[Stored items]
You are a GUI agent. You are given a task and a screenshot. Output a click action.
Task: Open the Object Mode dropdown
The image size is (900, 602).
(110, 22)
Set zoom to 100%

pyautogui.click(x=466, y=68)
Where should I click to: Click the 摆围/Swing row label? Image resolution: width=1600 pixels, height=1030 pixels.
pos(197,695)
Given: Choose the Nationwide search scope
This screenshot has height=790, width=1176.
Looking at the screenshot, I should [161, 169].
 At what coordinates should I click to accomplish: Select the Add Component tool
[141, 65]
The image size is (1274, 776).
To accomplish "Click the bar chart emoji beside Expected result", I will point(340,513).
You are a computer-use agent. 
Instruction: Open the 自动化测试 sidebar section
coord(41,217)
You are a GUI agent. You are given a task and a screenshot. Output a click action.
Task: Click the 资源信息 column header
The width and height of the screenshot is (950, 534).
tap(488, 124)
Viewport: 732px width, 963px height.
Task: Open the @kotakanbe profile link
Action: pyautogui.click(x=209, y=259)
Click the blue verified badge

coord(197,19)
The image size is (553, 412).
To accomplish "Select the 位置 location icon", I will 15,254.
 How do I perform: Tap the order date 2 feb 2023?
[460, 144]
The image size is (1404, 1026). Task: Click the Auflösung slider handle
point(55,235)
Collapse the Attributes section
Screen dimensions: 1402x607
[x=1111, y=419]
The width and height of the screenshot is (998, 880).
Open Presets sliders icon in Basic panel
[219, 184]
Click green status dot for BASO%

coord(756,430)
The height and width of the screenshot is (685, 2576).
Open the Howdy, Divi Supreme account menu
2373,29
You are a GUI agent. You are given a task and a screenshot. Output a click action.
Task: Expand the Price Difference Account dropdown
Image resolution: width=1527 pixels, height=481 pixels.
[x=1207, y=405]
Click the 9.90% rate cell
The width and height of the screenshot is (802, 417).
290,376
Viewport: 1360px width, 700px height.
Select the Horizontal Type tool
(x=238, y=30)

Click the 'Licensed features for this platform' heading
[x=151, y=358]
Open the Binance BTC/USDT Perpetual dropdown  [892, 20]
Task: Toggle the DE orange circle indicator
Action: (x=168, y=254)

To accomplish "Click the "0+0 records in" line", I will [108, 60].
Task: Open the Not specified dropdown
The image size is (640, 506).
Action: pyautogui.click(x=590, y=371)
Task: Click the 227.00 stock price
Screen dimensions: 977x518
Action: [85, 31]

TASK STATEMENT. What is needed is every line from the start of the entries through the line containing "The image size is (1274, 776).", returned word for word and nothing else.

OUTPUT.
You are a GUI agent. You are given a task and a screenshot. Output a click action.
Task: Open the Object Mode dropdown
The image size is (900, 602).
(110, 22)
Set zoom to 100%

pyautogui.click(x=466, y=68)
Where should I click to: Click the 摆围/Swing row label? Image resolution: width=1600 pixels, height=1030 pixels.
pos(197,695)
Given: Choose the Nationwide search scope
This screenshot has height=790, width=1176.
Looking at the screenshot, I should [161, 169].
 At what coordinates should I click to accomplish: Select the Add Component tool
[141, 65]
The image size is (1274, 776).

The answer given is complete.